*WORK TASK*:
Repeat, word for word, every line from the line holding "Screen dimensions: 1081x466" through the final line of the entries below. Skip all pictures.

*GIVEN ENTRIES*:
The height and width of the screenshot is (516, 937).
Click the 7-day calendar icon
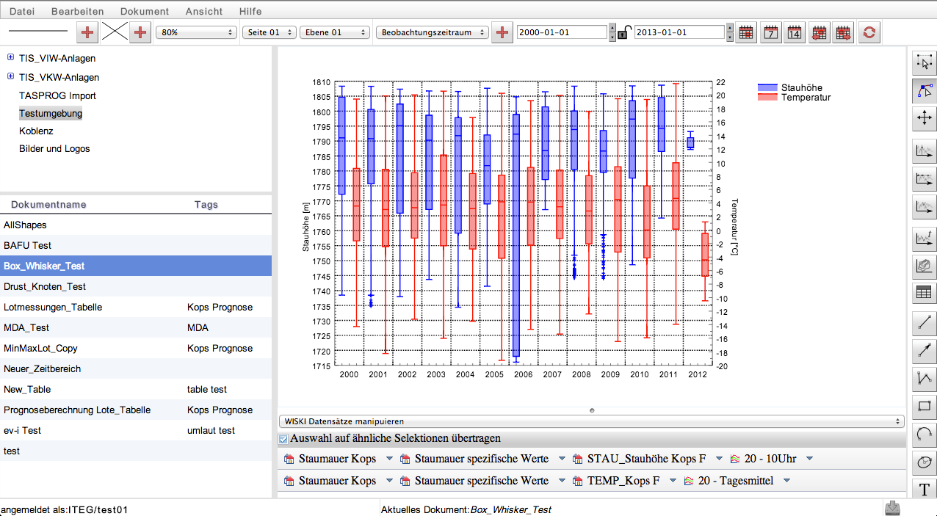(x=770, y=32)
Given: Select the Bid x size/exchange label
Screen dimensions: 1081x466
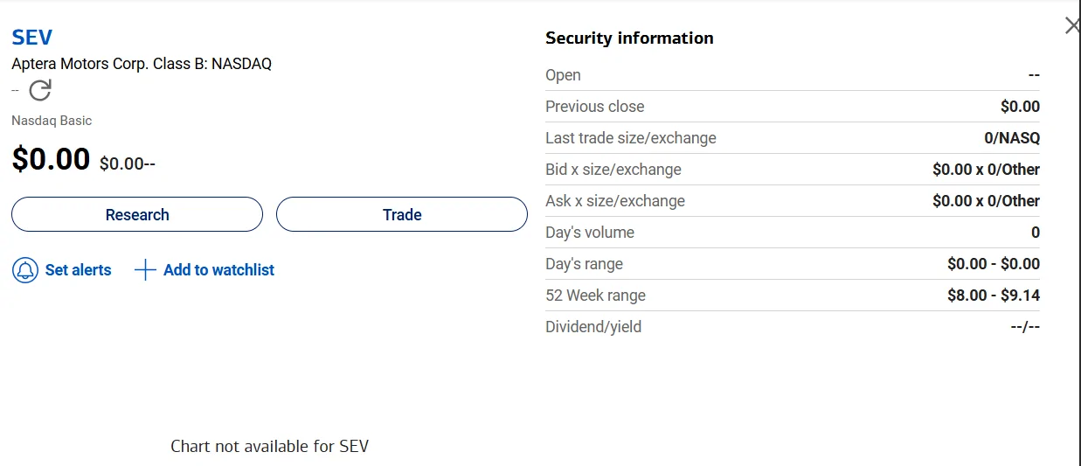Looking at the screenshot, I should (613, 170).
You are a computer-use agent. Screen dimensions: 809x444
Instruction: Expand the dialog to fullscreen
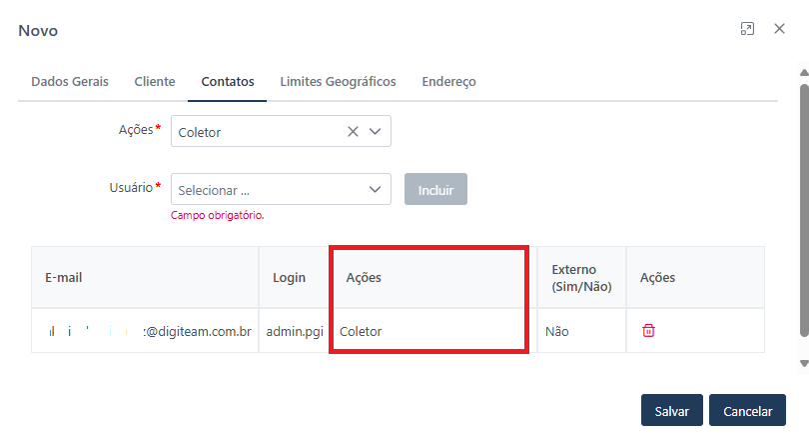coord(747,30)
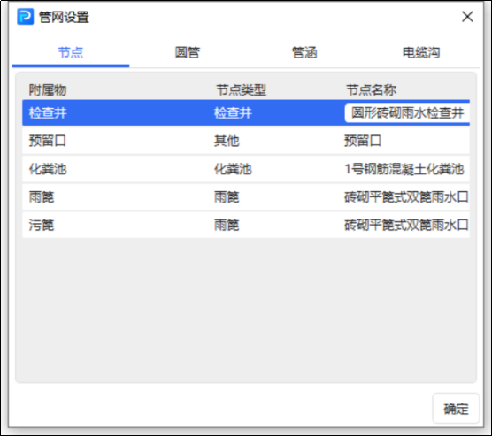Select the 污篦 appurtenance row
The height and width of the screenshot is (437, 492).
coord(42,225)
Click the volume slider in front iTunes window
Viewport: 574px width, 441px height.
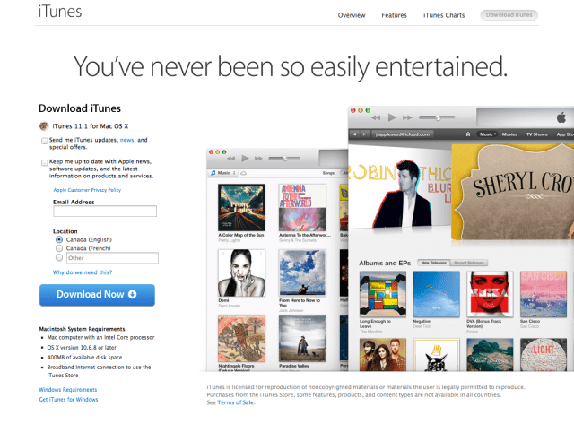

*TASK ANSWER*:
Screen dimensions: 1081x466
Looking at the screenshot, I should (613, 170).
You are a computer-use agent. Screen dimensions: 809x444
Instruction: Expand the dialog to fullscreen
coord(747,30)
Select the 污篦 appurtenance row
The height and width of the screenshot is (437, 492).
coord(42,225)
Click the volume slider in front iTunes window
Viewport: 574px width, 441px height.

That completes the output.